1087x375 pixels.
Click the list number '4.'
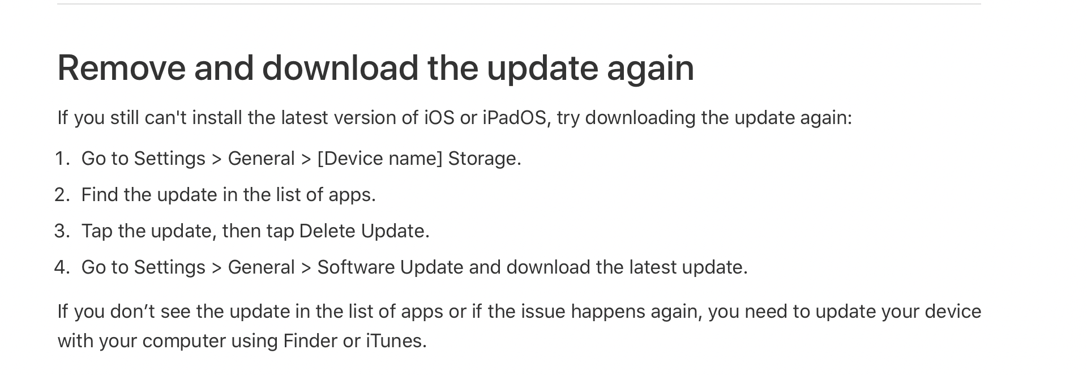point(62,267)
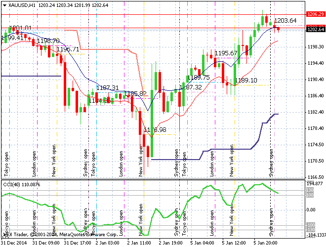Click the 1189.10 price label
This screenshot has height=247, width=326.
coord(246,81)
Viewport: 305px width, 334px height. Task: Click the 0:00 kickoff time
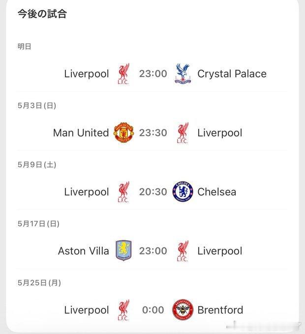(153, 310)
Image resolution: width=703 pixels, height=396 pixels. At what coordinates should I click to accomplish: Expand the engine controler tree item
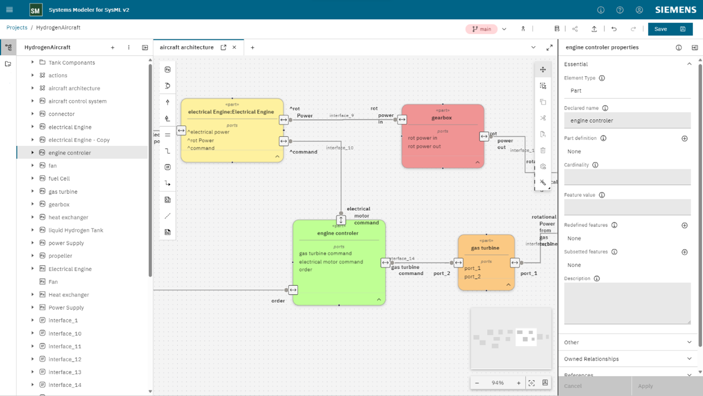point(32,152)
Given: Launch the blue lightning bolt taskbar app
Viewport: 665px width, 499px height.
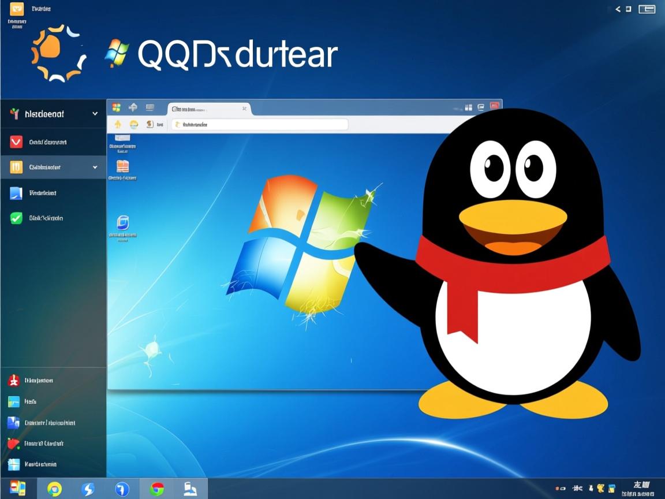Looking at the screenshot, I should tap(88, 489).
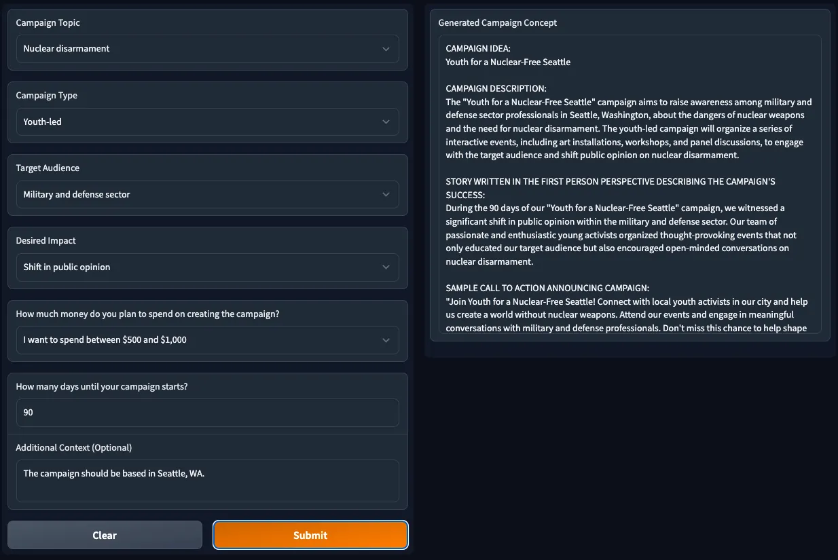Click the 'How many days until your campaign starts?' label
Viewport: 838px width, 560px height.
tap(102, 386)
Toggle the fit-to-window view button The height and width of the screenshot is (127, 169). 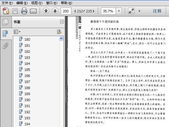tap(131, 11)
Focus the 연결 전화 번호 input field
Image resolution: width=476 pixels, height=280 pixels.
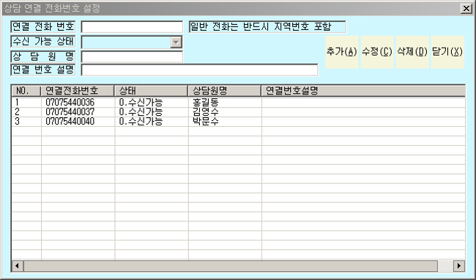[132, 27]

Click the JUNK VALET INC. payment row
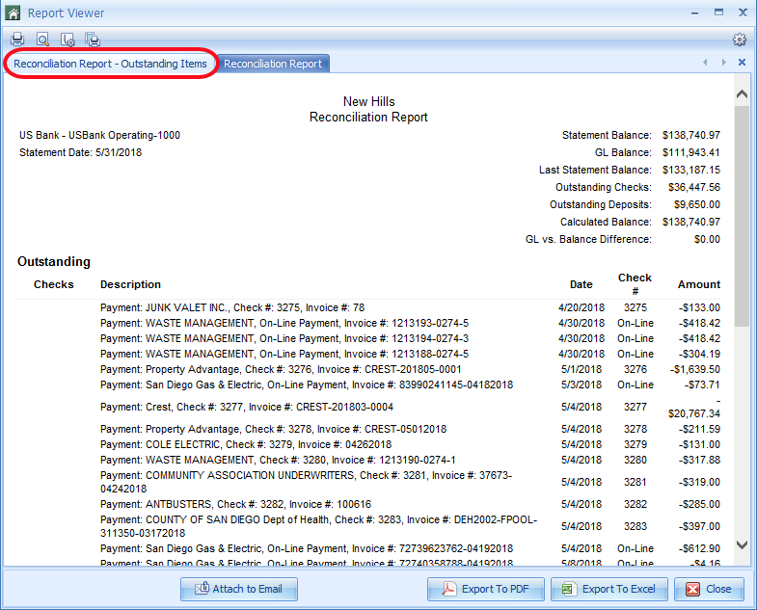(231, 307)
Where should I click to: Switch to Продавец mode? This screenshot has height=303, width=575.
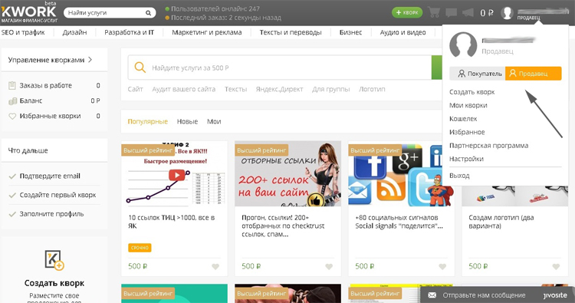pyautogui.click(x=533, y=74)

────────

Instructions for the task: Each line from the one containing "Click the JUNK VALET INC. payment row" through the end of the records above is to be retyped exactly, with the pictures omitted and nothing added.

Response to the task:
Click the JUNK VALET INC. payment row
(231, 307)
Where should I click to: Switch to Продавец mode? This screenshot has height=303, width=575.
pyautogui.click(x=533, y=74)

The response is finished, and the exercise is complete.